Exercise inputs:
• • •
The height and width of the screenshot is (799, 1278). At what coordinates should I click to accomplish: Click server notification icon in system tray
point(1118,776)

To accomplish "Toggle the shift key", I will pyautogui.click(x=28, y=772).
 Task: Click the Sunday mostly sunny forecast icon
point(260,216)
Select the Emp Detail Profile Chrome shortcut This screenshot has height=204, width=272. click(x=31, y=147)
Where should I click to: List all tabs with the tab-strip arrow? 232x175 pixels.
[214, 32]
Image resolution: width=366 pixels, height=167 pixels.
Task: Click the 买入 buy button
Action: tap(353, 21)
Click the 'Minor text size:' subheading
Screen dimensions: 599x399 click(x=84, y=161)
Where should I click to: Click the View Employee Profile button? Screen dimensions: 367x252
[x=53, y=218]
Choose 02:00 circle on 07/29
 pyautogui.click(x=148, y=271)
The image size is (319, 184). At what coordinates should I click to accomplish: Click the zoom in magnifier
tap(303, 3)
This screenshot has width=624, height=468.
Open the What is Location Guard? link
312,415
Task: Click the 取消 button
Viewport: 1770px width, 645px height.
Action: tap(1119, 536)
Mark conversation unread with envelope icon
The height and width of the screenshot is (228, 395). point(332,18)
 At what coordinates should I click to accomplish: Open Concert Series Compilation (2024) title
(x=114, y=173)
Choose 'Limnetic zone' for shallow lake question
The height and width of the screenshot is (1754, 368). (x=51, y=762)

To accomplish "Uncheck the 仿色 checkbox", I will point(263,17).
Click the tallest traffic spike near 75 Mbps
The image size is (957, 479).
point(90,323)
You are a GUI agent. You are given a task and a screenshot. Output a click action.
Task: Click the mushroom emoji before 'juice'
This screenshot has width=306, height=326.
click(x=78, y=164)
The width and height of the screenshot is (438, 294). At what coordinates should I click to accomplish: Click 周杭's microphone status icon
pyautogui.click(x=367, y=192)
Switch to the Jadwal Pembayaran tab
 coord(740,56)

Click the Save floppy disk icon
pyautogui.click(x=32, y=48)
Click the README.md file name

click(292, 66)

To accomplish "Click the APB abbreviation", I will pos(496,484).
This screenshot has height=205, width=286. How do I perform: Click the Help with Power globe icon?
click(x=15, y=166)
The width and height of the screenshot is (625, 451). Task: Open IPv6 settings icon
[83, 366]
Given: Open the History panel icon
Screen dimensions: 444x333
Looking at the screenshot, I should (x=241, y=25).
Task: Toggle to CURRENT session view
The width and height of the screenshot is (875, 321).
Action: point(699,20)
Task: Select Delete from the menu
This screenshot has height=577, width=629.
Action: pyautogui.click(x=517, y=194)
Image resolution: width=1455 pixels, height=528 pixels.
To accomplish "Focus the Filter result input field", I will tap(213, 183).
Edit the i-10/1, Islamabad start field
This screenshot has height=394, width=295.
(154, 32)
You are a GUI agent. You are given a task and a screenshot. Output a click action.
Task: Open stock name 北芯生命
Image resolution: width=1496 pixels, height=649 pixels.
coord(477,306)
• • •
Look above for the line containing "Image resolution: width=1455", then please write out that line and each one after it through the end, exactly, with nothing else.

Reply to the exercise:
Image resolution: width=1455 pixels, height=528 pixels.
To accomplish "Focus the Filter result input field", I will tap(213, 183).
Edit the i-10/1, Islamabad start field
This screenshot has height=394, width=295.
(154, 32)
You are a GUI agent. You are given a task and a screenshot. Output a click action.
Task: Open stock name 北芯生命
Image resolution: width=1496 pixels, height=649 pixels.
coord(477,306)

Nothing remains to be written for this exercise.